Because of the efforts of the Freethought Association of Canada, the Humanist Association of Canada, and atheistbus.ca a chink in Canada's theocratic armour has finally been found: God probably doesn't exist!
I don't know about you, by my mind has officially been blown.
I mean, it's so ingenious and yet so simple! Probably!
How is it that nobody has ever thought of this before? How is it that not a single person down the ages has dared to question the existence of God? How is it that, since time immemorial, there haven't been some men who believed and some who didn't? How is it, furthermore, that for those who weren't quite willing to commit either way, there wasn't something like a "wager" that people made; a "wager" that some non-existent historical personage devised--let's call him Pascal shall we, just for the sake of argument--that might explain their continuing belief in the face of so decisive a doubt: probably?
How is it that this debate isn't already very old, very tired, and very clichéd?
It's crazy, man!
But, alas!, for this completely original, emancipating and bewheeled message, the tight corner of ignorance is proving difficult to round: the zealots at Halifax's Metro Transit have refused permission to put the signs on the sides of their buses. This because, "if anytime we feel there's a message that could be controversial and upsetting to people, we don't necessarily sell the ads." Rendering the matter, needless to say, a freedom of speech issue:
That decision is upsetting to Pat O'Brien, president of the non-profit group [Humanist Canada] dedicated to the separation of church and state.
"It would be interesting to see what vegans think about the KFC ads. I mean, at what point do you stop offending people?" he said.
Hear, hear! (And don't doubt Humanist Canada's commitment to the cause of free speech.)

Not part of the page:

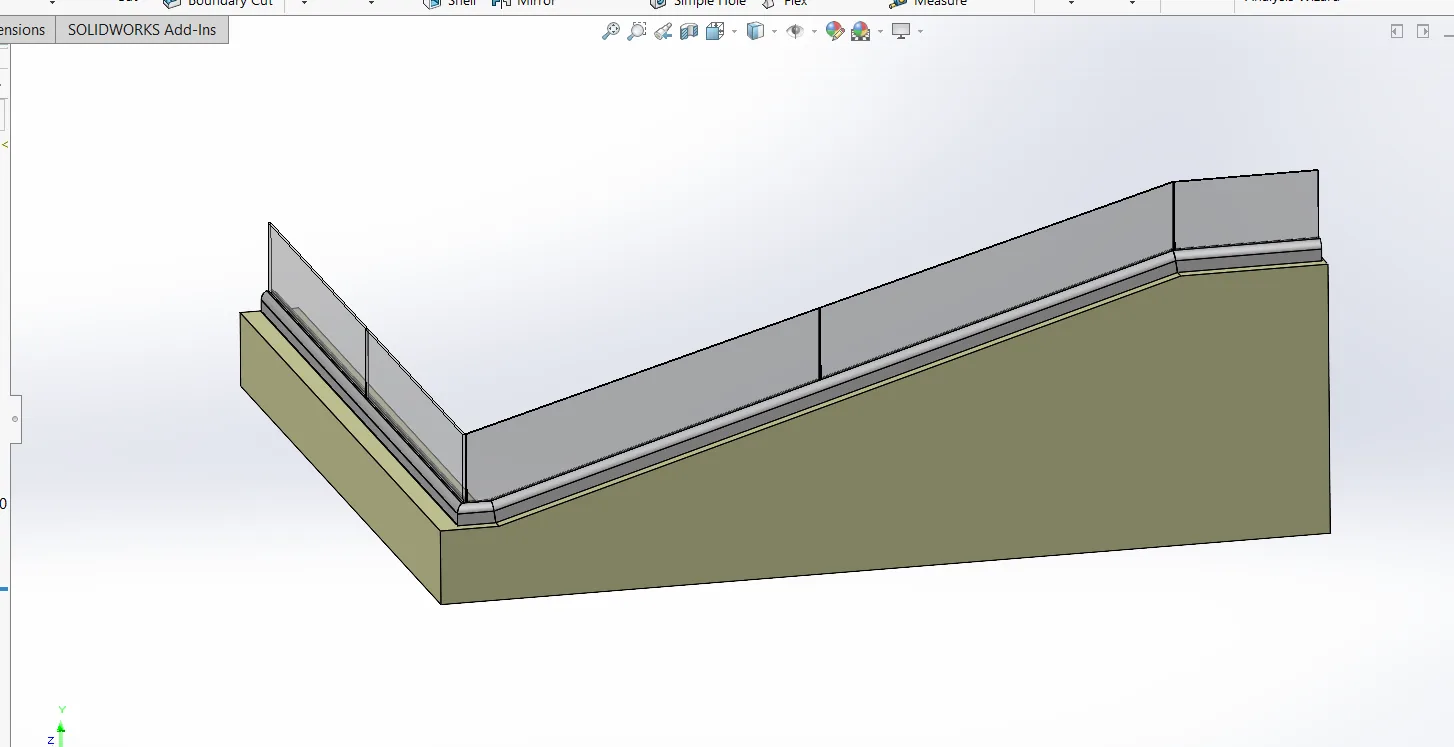
Task: Click the Zoom to Fit icon
Action: 610,31
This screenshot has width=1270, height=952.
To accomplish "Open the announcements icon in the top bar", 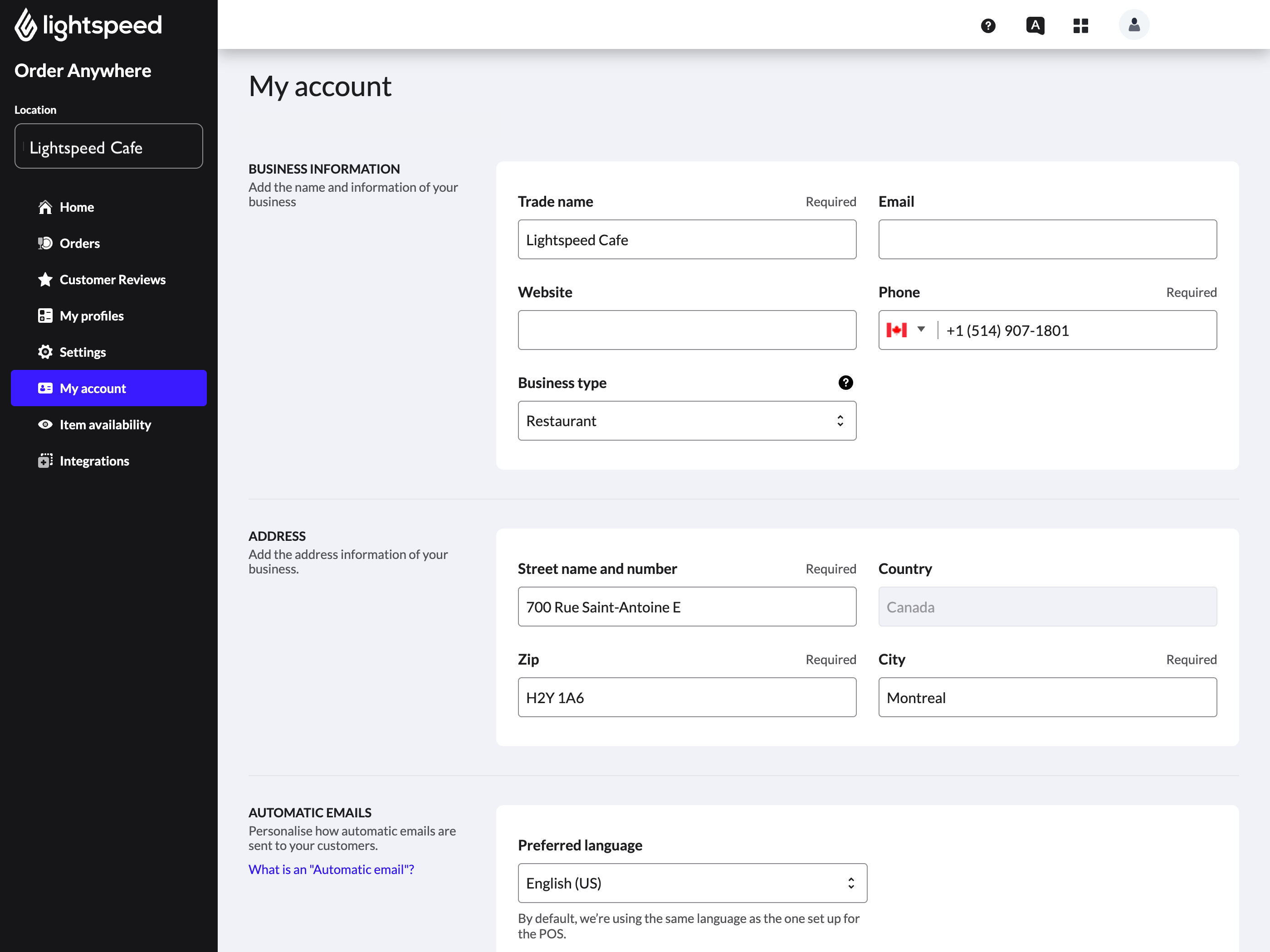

That the Humanist Association etc aren't actually being persecuted for their disbelief is beside the point; that theirs is, transparently, a boutique enthusiasm, as evinced by the painfully trite (and fallacious) terms of their slogan, is also beside the point. They are trying to start a debate, people! (or, as one member of atheistbus.ca delightfully puts it, they are trying to "spring up discussion in the public"), and no amount of actual debate--present or past--is going to stop them from repeating this line over and over and over again as though the question of debate was itself somehow the debate.
Worry is slated to be a distant memory in all major Canadian cities no later than mid-2009.
... And rumour has it that--in the name of disinterested public inquiry--the next mass transit ad campaign will deal with James Watson's (of DNA fame) conjecture that certain human being are inferior to others. The slogan, one assumes, will be something along the lines of "There's probably no racial equality. Now stop/start worrying and enjoy/fear for your life."
ADDENDUM: The United Church of Canada has proven me wrong! Ecce Disputatio! They have responded with an ad campaign of their own: "There's probably a God. Now stop worrying and enjoy your life."
I don't know about you, but I'll be spending some considerable time over the course of the next couple of days weighing the respective merits of this expansive and profound exchange.